DH | Division between CIFA and IFG intensifies

Division CIFA and IFG is regarding a difference in opinion concerning the bill to amend the profit tax, related to adjustments at the insistence of among other things the European Union (EU) that was recently brought in the open.

WILLEMSTAD–In connection with a lingering conflict within the financial services sector about a bill to change the profit tax, on which the two associations in Curaçao, Cifa and IFG have different opinions, KPMG has stepped out as “biggest member” of the Association Antillean Tax Advisors VAB, confirmed KPMG-chairman Ralph Palm.

Cifa (Curaçao International Financial Services Association), with the support of the majority of the VAB, is in favour of keeping the amendment as is, while IFG (International Financial Group) is of the opinion that international developments have superseded the amendment.

KPMG is also a member of IFG, together with Citco, Fortis (also member of Cifa), and The United Trust Company. Representatives of these companies formed the executive committee of Cifa in former days. Palm says that after, according to him,

“the others have conspired to put us out of the committee.” KPMG, “with more than 20 tax advisors, the biggest member of VAB,” feels compelled to resign its membership.

He added that he doesn’t have a problem with the opinion of the majority, but there must also be room for a minority opinion. Only one committee-member (at that moment chairman Harry Canters of KPMG) felt uncomfortable with the enactment and one of the other members (Paassen-DelSol) declared himself openly against it.

“It must be possible to give a different opinion, definitely as the biggest tax advisor business.
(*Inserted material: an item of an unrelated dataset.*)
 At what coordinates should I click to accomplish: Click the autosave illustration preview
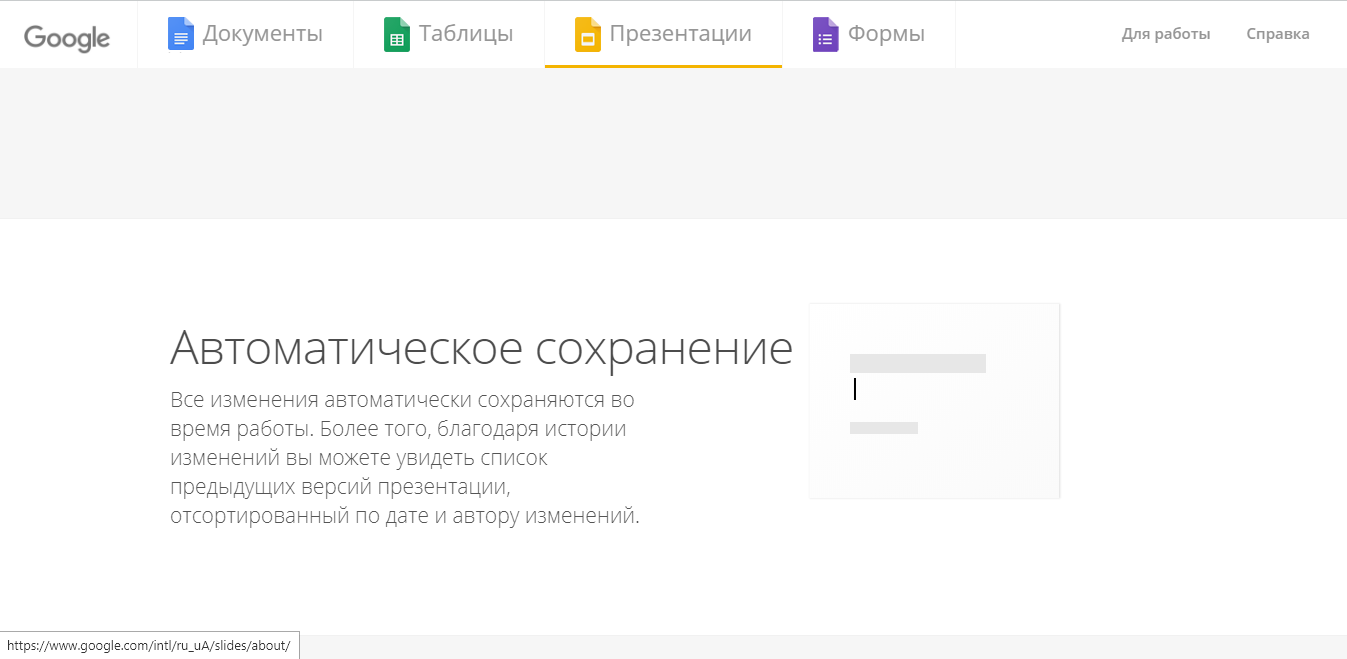tap(934, 400)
But this was apparently not appreciated.” Other than Canters, who, according to Palm, together with KPMG was with VAB from the beginning, stepping down as chairman, the other members also stopped a KPMG-member from joining the committee. “More reason for us to resign our membership.”

The current chairman is since April 24 Pieter Bas van Agtmaal, partner of Loyens & Loeff Curaçao. He was not available for comment. After the recent resignation of KPMG, the committee is made up of seven of the total of 14 offices; PwC, Ernst & Young, Deloitte, De Paus & Vesseur, HLB and Spigthoff. Other members are Muller & Associates, BDO, Paassen-DelSol, Fiscal & Financial Solutions, Praag Tax Advisors and Small Murray Scheper.

VAB indicated to Parliament in March that “with great concern” it learned that during the central committee meeting on February 27, a difference in opinion regarding the bill to amend the profit tax was brought into the open.

The amendment is related to adjustments at the insistence of among other things the European Union (EU) and was – ironically – prepared by the then Cifa-committee that is currently the IFG, which is now of the opinion that the enactment is “outdated,” and will get the Antilles burned.

VAB regrets the fact that the different opinions of the Cifa and the IFG do not make it easy for the Parliament; “it causes confusion.” VAB, which considers itself a pre-eminent association because it is made up of only tax experts, indicated that it is of the opinion that as financial services centre, the enactment “can on balance deliver a good contribution” to the international image of the Netherlands Antilles and the development of the financial service sector.

The advice was to pass the draft-national ordinance.